--- Stated task ---
Could you write out all the rows below again, requests included, and rescale every coordinate in the answers by 0.7, rounding to whole numbers with halves going up? Leave the numbers in the requests as they are, and omit the pictures.

--- Collected data entries ---
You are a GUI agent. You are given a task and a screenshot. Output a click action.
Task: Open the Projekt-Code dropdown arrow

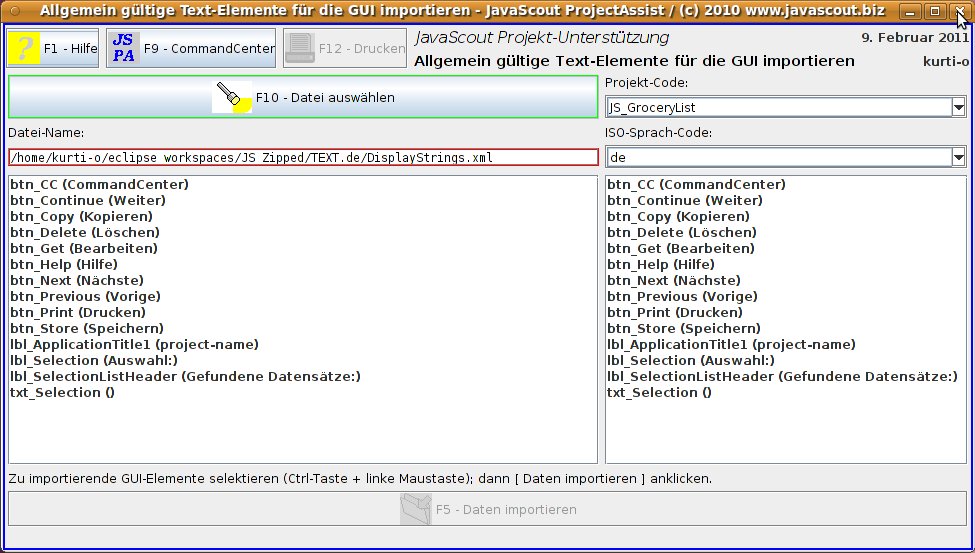pos(958,107)
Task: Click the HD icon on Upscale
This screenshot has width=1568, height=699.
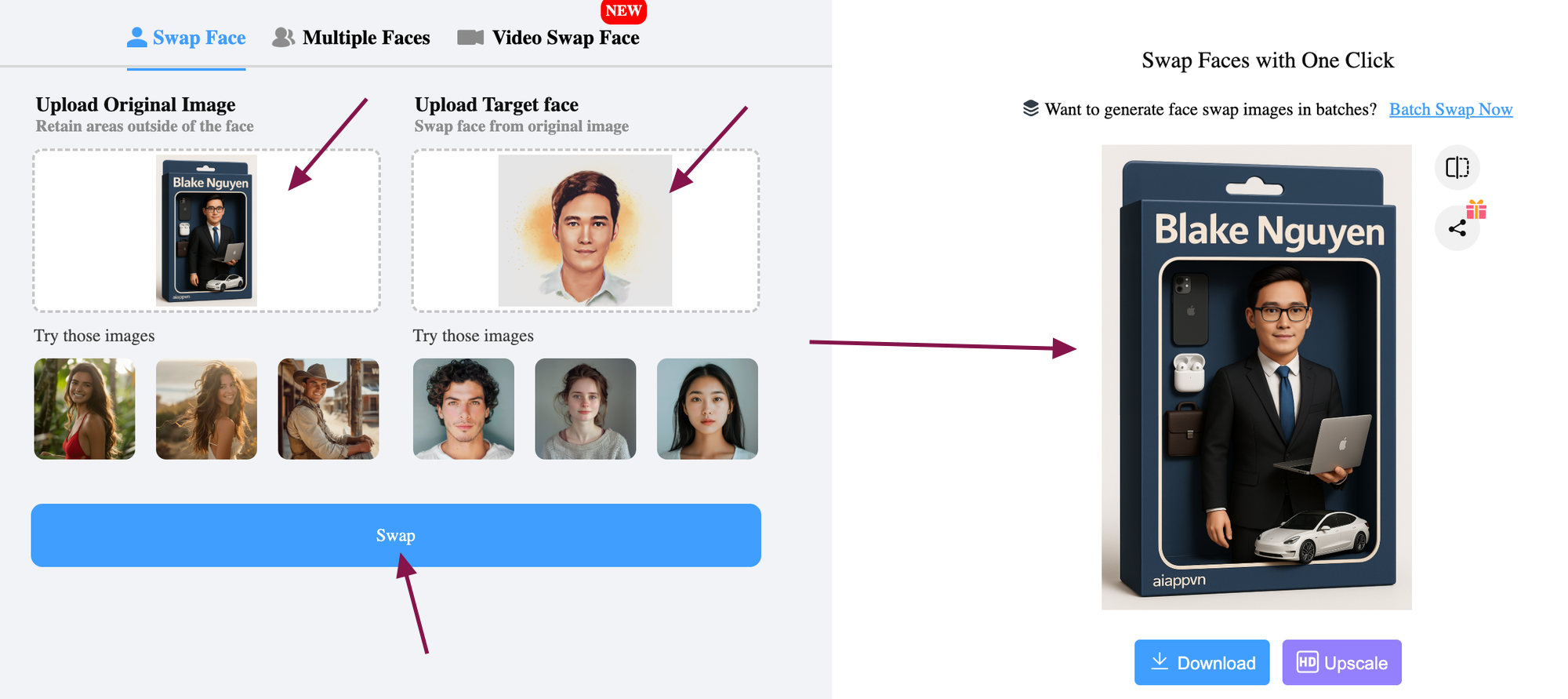Action: 1307,662
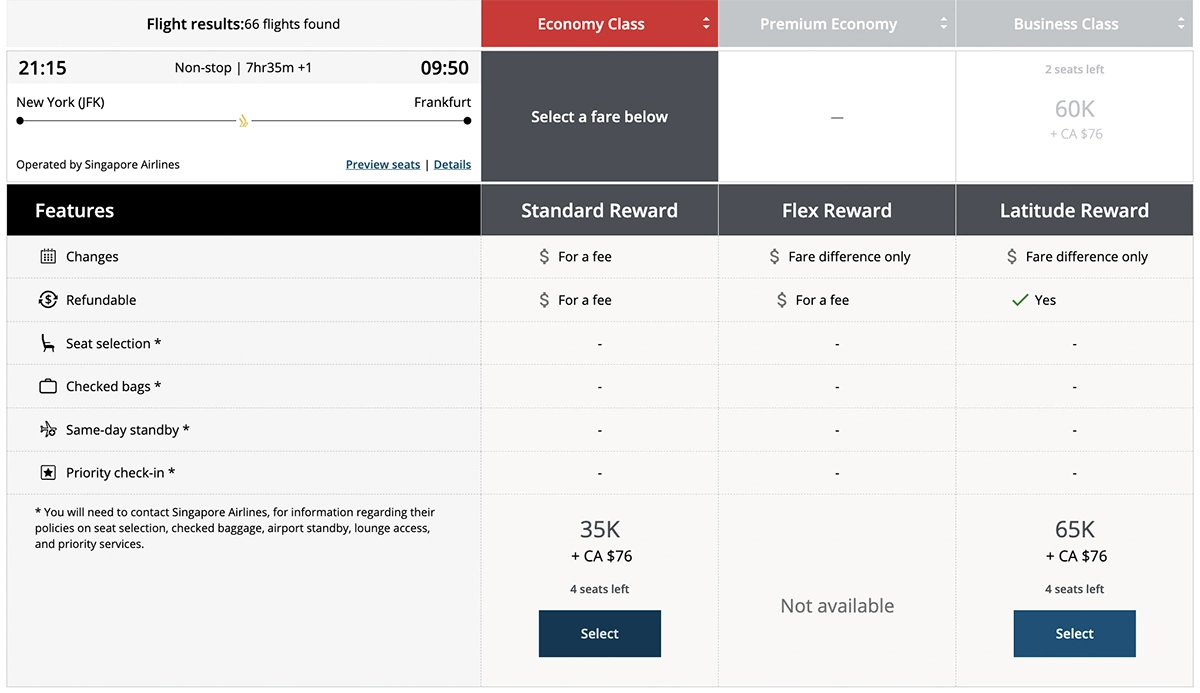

--- The completed task ---
You are a GUI agent. You are given a task and a screenshot. Output a click action.
Task: Open the Projekt-Code dropdown arrow

pos(671,75)
Task: Click the HD icon on Upscale
This screenshot has width=1568, height=699.
Action: 915,463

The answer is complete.